François Hollande a déclaré, lors de la première réunion informelle des 28 Etats membres à Bruxelles, le 28 mai 2014, que "la priorité, c'est la croissance, c'est l'emploi, c'est l'investissement". La question se pose alors des moyens pour y parvenir lorsqu'il affirme vouloir "tenir le cap des réformes". La réforme territoriale, par exemple, qui va amener des coupes budgétaires dans la dotation de l'État aux collectivités : 11 milliards d'euros de dotation en moins d'ici la fin du quinquennat.
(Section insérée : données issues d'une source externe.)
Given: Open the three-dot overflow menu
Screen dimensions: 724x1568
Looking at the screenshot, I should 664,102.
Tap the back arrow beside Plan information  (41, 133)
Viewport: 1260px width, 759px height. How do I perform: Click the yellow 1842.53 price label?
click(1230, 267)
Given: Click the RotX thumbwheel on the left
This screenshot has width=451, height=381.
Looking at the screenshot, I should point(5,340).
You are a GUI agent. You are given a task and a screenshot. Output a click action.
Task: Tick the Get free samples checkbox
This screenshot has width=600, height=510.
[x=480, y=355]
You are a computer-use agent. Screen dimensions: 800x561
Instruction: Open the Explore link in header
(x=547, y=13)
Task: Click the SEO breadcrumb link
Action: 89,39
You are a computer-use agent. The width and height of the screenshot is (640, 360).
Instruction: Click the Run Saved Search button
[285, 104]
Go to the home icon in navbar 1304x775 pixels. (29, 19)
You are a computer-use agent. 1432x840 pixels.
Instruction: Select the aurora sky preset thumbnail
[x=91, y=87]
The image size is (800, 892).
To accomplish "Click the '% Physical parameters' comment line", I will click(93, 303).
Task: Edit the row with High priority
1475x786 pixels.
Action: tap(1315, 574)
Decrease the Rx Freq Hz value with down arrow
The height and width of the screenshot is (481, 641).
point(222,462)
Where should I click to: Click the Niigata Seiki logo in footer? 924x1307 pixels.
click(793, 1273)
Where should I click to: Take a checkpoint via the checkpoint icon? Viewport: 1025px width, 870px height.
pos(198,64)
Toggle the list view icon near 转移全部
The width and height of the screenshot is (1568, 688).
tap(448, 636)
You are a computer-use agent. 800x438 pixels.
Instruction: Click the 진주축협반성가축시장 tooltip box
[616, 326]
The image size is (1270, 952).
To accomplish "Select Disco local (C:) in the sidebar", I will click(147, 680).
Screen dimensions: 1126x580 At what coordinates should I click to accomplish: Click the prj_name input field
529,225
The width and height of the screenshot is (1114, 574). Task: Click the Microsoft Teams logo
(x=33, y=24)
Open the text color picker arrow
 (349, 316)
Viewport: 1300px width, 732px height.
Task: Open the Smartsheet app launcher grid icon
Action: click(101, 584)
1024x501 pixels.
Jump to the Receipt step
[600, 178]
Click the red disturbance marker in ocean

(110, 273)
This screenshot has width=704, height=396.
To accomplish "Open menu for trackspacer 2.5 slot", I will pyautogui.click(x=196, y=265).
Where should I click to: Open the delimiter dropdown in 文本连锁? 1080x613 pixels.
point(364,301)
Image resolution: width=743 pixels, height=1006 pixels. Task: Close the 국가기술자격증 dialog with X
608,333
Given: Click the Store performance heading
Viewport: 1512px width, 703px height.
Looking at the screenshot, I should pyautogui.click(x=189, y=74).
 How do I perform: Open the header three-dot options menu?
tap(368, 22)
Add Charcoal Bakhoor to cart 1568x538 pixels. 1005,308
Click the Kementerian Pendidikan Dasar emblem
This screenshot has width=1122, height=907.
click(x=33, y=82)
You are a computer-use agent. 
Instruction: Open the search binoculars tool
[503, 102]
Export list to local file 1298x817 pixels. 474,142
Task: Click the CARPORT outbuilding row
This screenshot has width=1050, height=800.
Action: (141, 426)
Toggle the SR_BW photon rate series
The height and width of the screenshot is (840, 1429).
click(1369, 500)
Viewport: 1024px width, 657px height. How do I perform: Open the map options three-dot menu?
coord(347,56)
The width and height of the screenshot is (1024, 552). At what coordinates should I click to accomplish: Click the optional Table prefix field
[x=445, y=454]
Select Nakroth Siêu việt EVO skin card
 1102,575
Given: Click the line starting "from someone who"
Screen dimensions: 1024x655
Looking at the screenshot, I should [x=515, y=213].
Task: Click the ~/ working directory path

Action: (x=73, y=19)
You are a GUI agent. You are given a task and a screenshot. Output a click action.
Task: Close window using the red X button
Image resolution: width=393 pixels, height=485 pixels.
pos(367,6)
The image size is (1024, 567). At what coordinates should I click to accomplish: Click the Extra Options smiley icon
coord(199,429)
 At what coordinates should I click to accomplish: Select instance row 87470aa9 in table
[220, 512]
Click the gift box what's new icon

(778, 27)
Loin des préconisation de l'OFCE, la politique économique choisie par François Hollande s'évertue à réduire les dépenses et fait stagner la croissance. Combien de temps encore, cette politique est-elle tenable, avant que ses effets sociaux-économiques ne soient trop négatifs ? Personne n'a de réponse précise, mais le résultat des derniers scrutins semblent indiquer une certaine urgence. Pas seulement en France, mais dans presque toute l'Union européenne.